Jun
23

Braves series preview with Talking Chop

By

The fine folks at Talking Chop were kind enough to engage in a Q&A with us leading into the Yanks-Braves series this week. What follows is our exchange. You can check out Talking Chop’s questions and our answers here.

1) Is the Nate McLouth acquisition enough, or the Braves have to swing a move for another outfielder? Any chance Jordan Schafer makes a return appearance later on?

The McLouth trade was a great start, and a surprising one in which we didn’t give up anything that we needed from our minor league system for at least the next two years.

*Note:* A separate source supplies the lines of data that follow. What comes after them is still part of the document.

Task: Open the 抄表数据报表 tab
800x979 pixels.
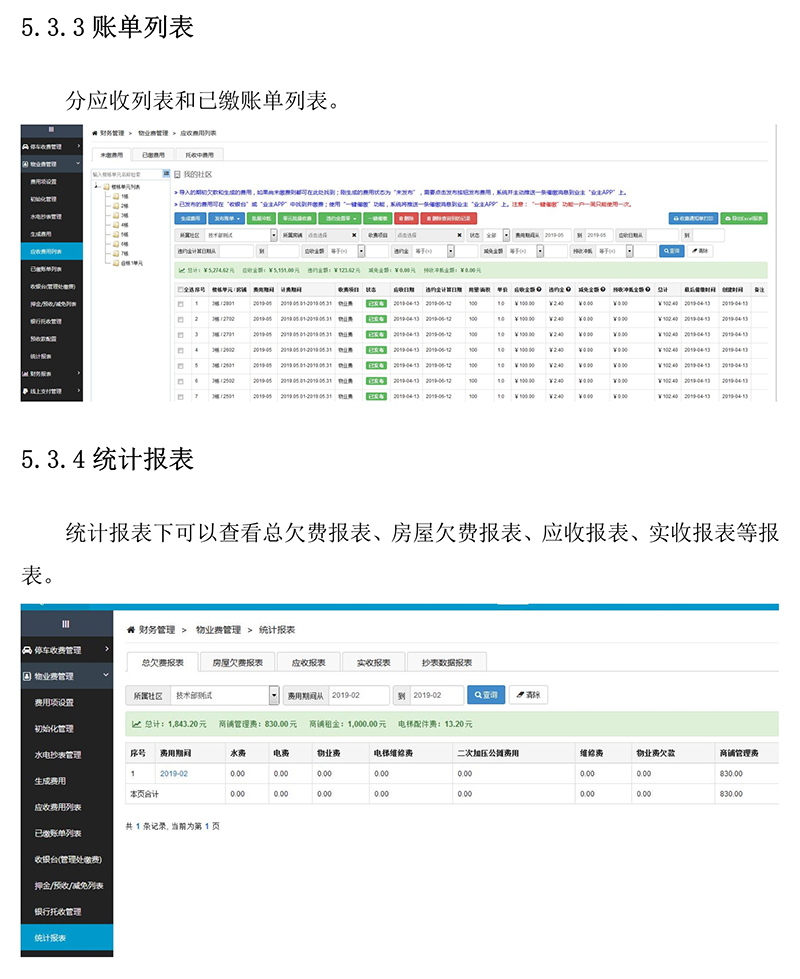Action: tap(446, 662)

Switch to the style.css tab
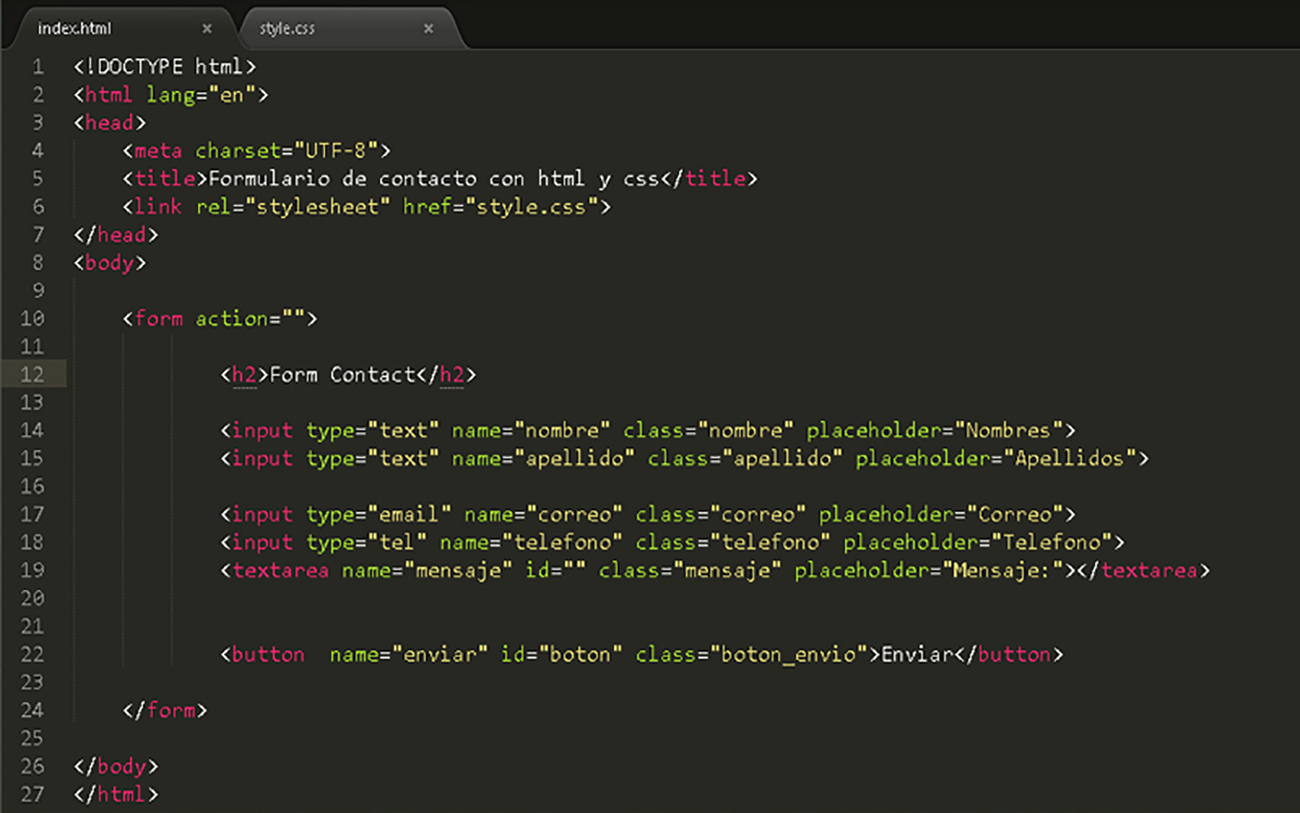[x=288, y=29]
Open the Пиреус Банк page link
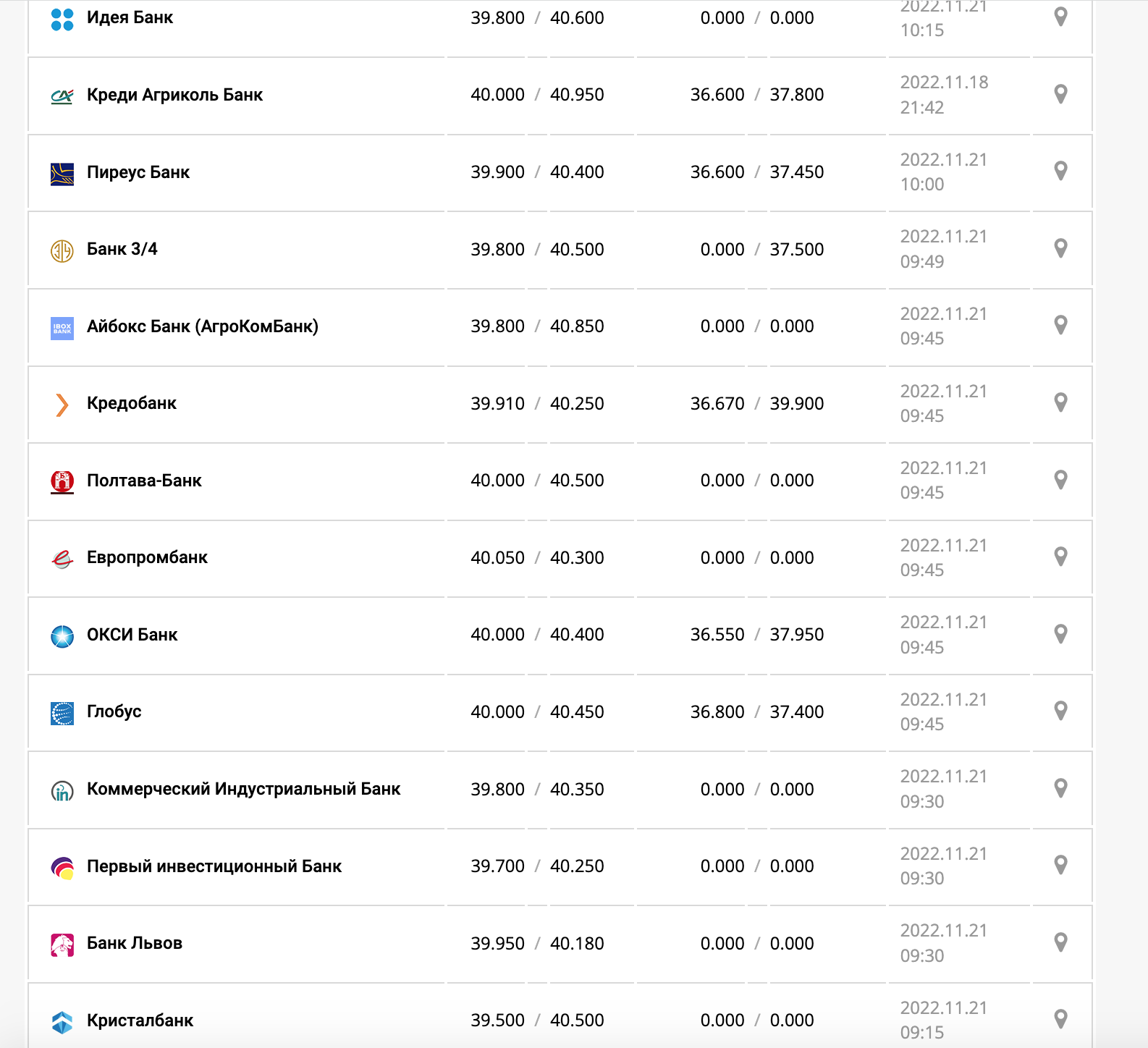Viewport: 1148px width, 1048px height. (138, 172)
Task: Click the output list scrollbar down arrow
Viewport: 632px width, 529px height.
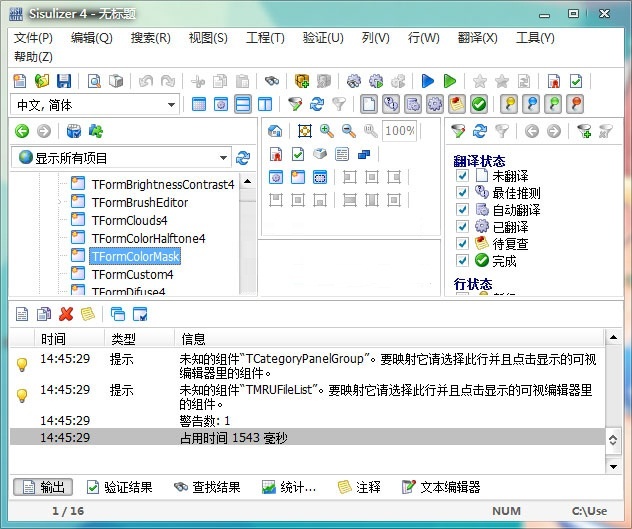Action: [613, 466]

But no, it doesn’t seem to be enough. The question we keep asking ourselves is, “do we wait for the guys currently on the team to start hitting, or do we jettison some of them for more of a sure thing.” Just about everyone in Atlanta has had enough of Jeff Francoeur, and just about any mediocre replacement player would be better than him. I don’t think Frenchy is in an Atlanta uniform next season, one way or another.

Another problem with adding another bat, is that we can’t really add that much more salary. This is why the McLouth deal was a good move (he’s signed affordably), and this is also why we will probably see Schafer again (he’s currently out with a hand injury that he actually suffered pretty early in the season),

2) What’s the general feel for Kelly Johnson? His OPS is down over 100 points from last year and 150 points from 2007. Is he just suffering from some bad luck (.250 BABIP way down from the past two years)? It seems like his Iso-D and Iso-P are right in line with 08 and 07…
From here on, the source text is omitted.